Figure 6.

Batf3-dependent migratory CD103⁺ DCs are major constitutive producers of IL-12 both at steady state and during helminth infections. (A) mLN cells from naive yet40 mice were cultured for 6 h in the presence or absence of Brefeldin A. YFP signal and IL-12p40 protein expression by CD103⁺ DCs was determined by flow cytometry. (B) hLN and mLN cells from naive C57BL/6 or yet40 IL-12 reporter C57BL/6 mice were analyzed for YFP expression. (C and E) yet40 IL-12 reporter mice were infected with S. mansoni for 6 wk (C) or 7 d (E) with H. polygyrus and migratory (mDCs; MHCII^hiCD11c^int) and resident (rDCs; MHCII^intCD11c^hi) DC subsets in hLNs (C) and mLNs (E) were analyzed for YFP reporter expression. The gating strategy for mDC and rDC subsets is shown in the three left panels. The far left panel shows hLN (C) or mLN (E) cells from a naive WT mouse and from which CD19⁺ B cells, which can also be CD11c⁺MHCII⁺, have been gated out. Data are concatenated plots from three to four mice per group. (D and F) DC subsets as described in C and E were analyzed for MHC-II expression. (G and H) Bar graphs represent frequency of IL-12p40-producing DC subsets of total cells based on YFP expression within hLNs from naive or S. mansoni-infected mice (G) or mLNs from naive or H. polygyrus-infected mice (H).
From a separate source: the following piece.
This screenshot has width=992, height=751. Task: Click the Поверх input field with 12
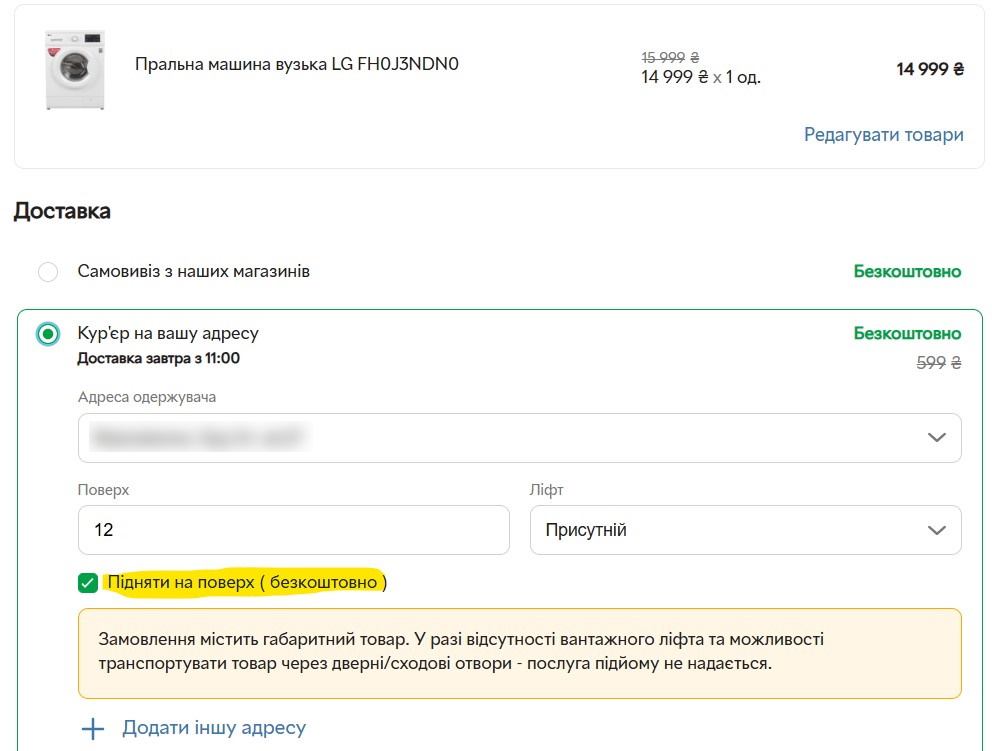[293, 530]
Pie charts depict relative contribution of each DC subset to YFP expression within (G) hLNs from S. mansoni-infected mice or (H) mLNs from H. polygyrus-infected mice. (D and F–H) Data shown as bar graphs represent mean ± SEM from three to four mice per group. One of two (A and B) or three (C–H) experiments is shown. *, P < 0.05.